The John Sevier Center, background, with a historic sign about the hotel in the foreground.

“As you get into it now two years into managing the building, the leadership, LHP (the company also manages the Sevier) and our local folks continue to find things that have to be repaired. Were we prepared when we bought it? Yes. But this is the privilege of ownership and the responsibility of ownership. When you bought your house you probably didn’t know that something was going to break in two years. It was working fine. It breaks. Multiply that by a couple hundred units.”

On a positive note for the residents where they’re living for at least the next two and a half years, LHP has begun the process of implementing a free laundry and upgraded laundry service at the site and is running cable to provide cable and internet accessibility for residents.

Ball, who called herself an eternal optimist, said she not only is confident that those boxes will be checked in a way that allows the new housing project to go forward but that another expected expense for the city in this large undertaking could end up being lower than many people might expect.

That is the amount that might be required to help an eventual buyer of the historic hotel for its redevelopment to what JCDA leaders have called for several years now “its highest and best use.”

The John Sevier was built in 1924 and designed by an architect who also designed several other prestigious hotels in small cities around the South for the William Foor Hotel Group. Ball said that one of those is the Poinsett hotel in Greenville, South Carolina, where she began her civil career.

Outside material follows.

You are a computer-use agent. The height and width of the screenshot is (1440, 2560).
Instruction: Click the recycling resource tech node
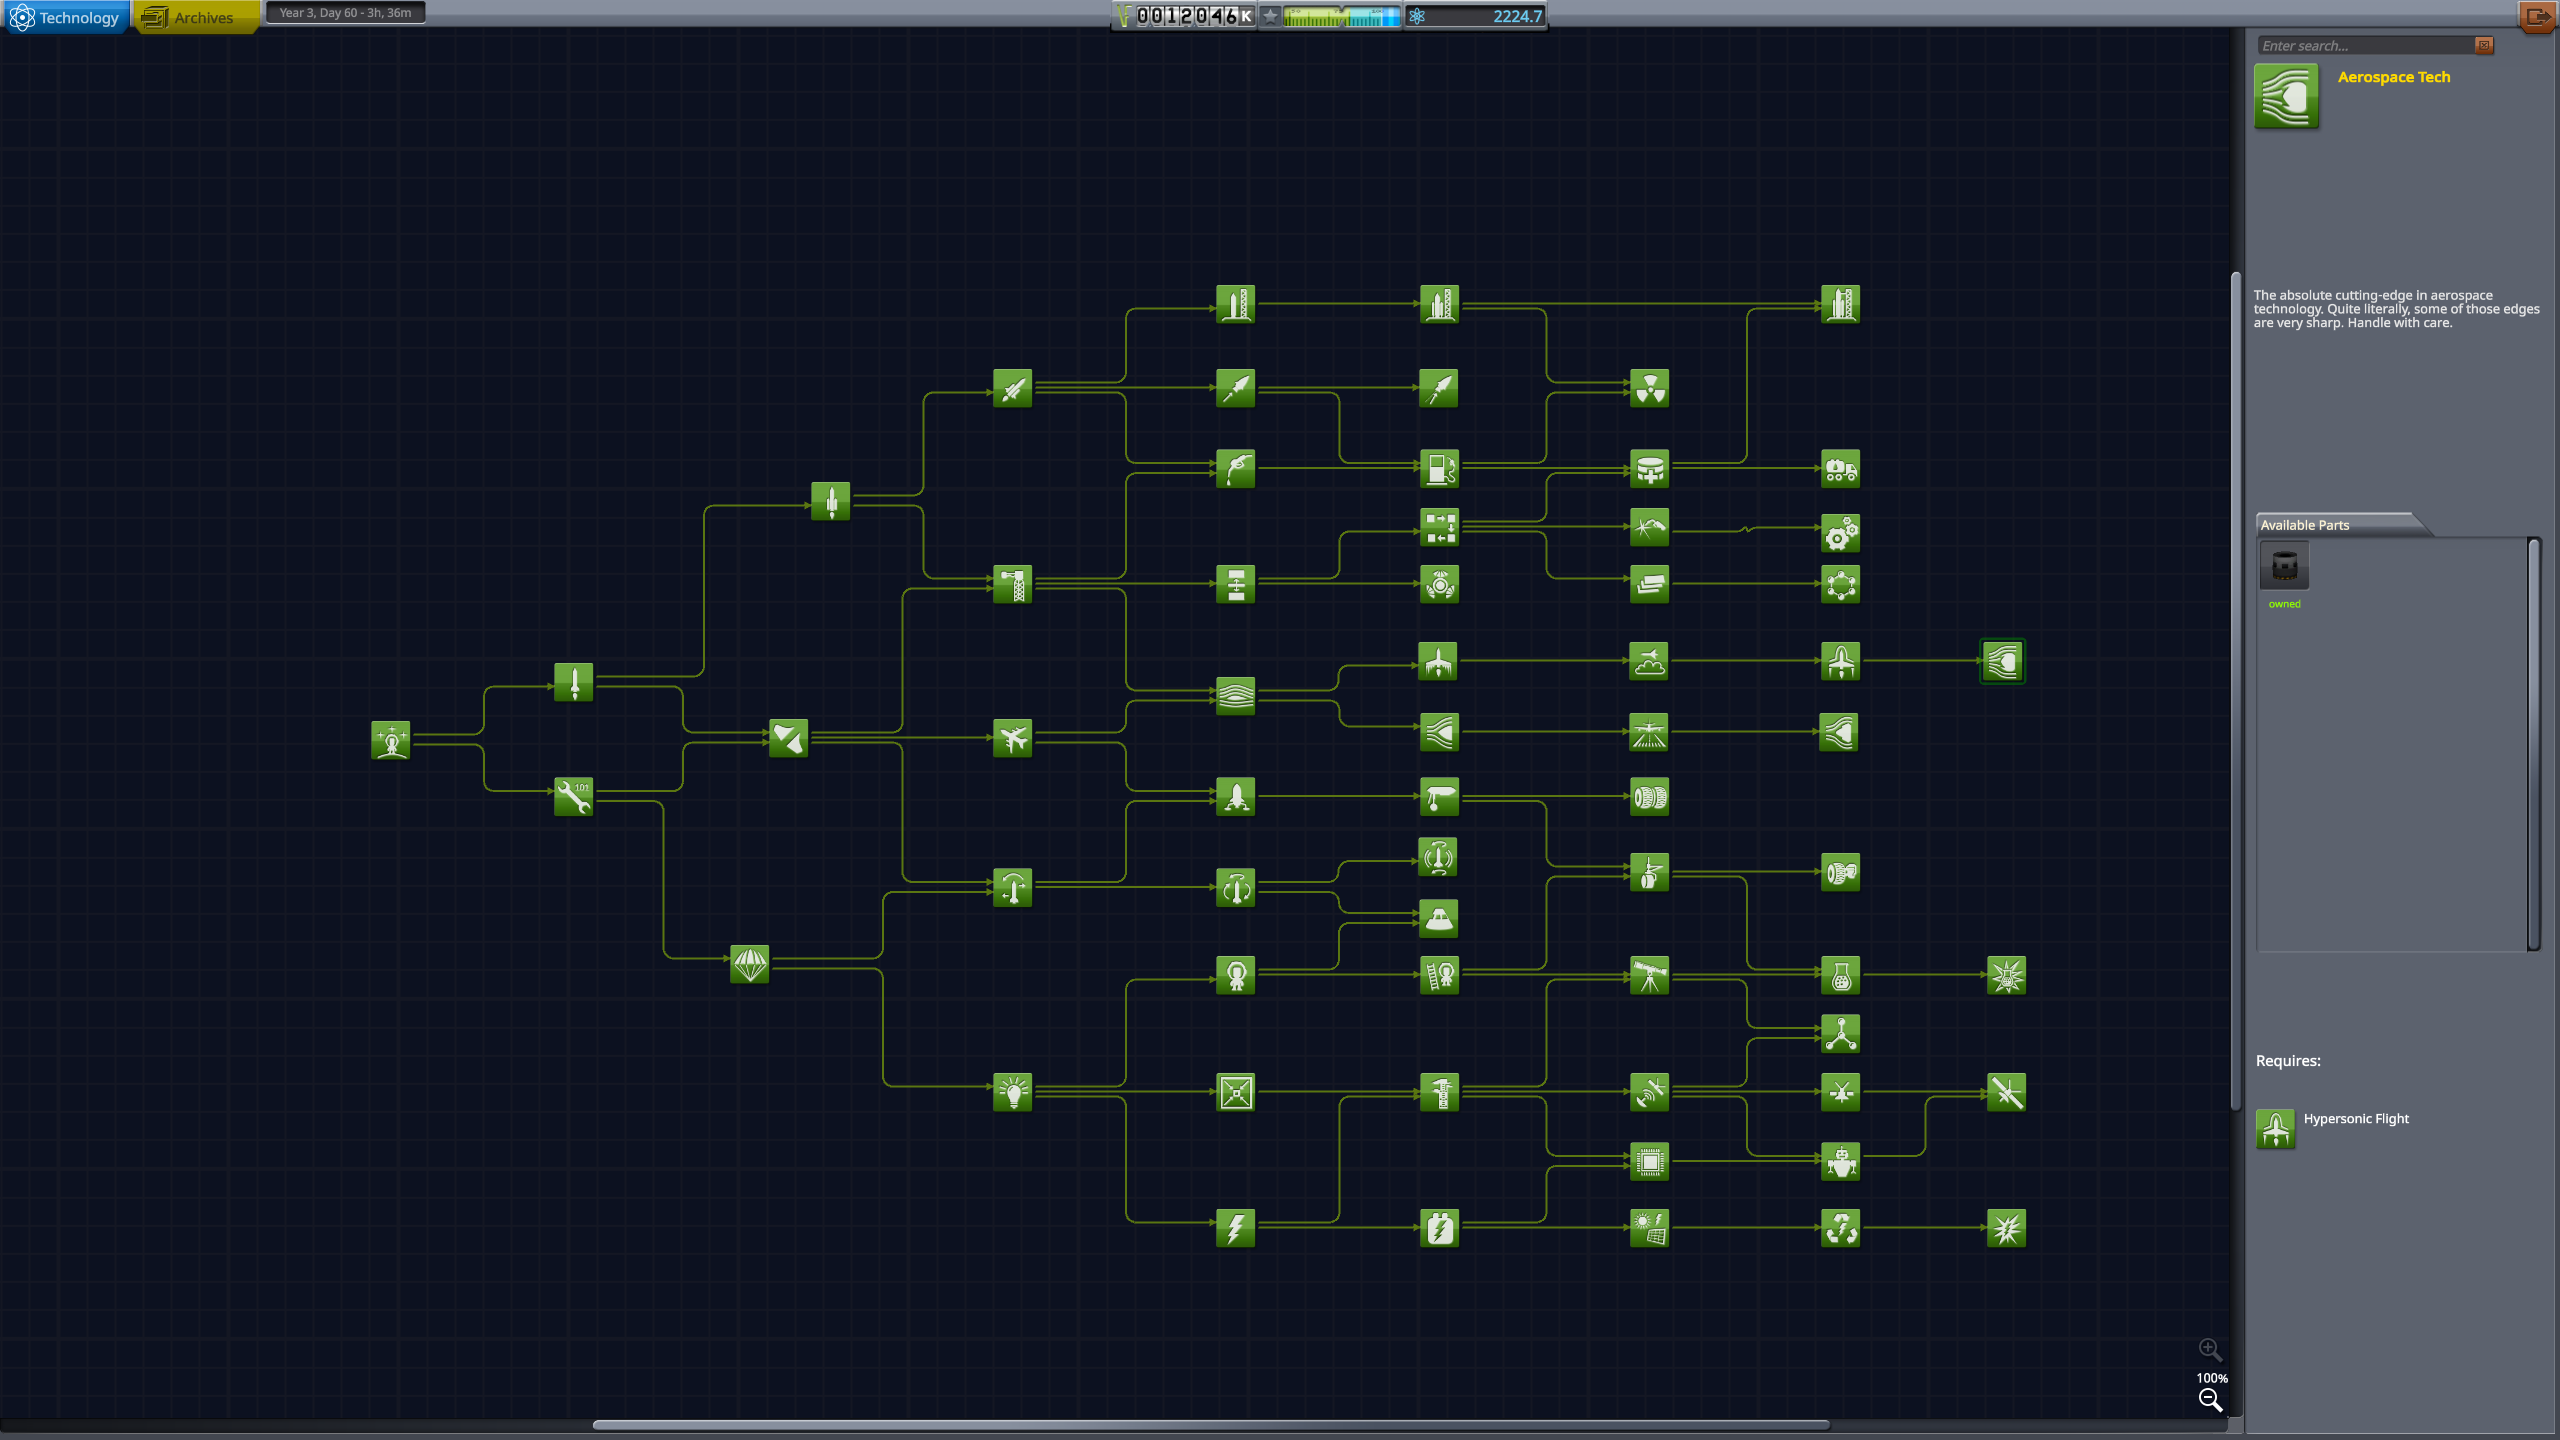(x=1840, y=1228)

She said it’s next to the city hall in downtown Greenville and has been completely renovated and is serving as a hotel there owned by Westin.

That project received about $4 million in tax dollars leading up to its reopening in 2000, and Ball said the city is committed to redevelopment success for the John Sevier. She said downtown’s current trajectory in terms of vitality and property values could leave the city needing to dedicate less local money than some people might expect.

“I would tend to look toward the opportunity for somebody to come in and see that they could get new market tax credits, that they could do other things to get resources to be able to upgrade that facility and put it to its highest and best use for this community,” Ball said.

“I think we’re in partnership with the JCDA and however we move forward, I would want that message to be loud and clear. But I think that while we may plan for the worst, we would be expecting somebody to really value that building as a real gem in our community and be able to figure out a way to make that building profitable potentially without the help of the city or the JCDA.”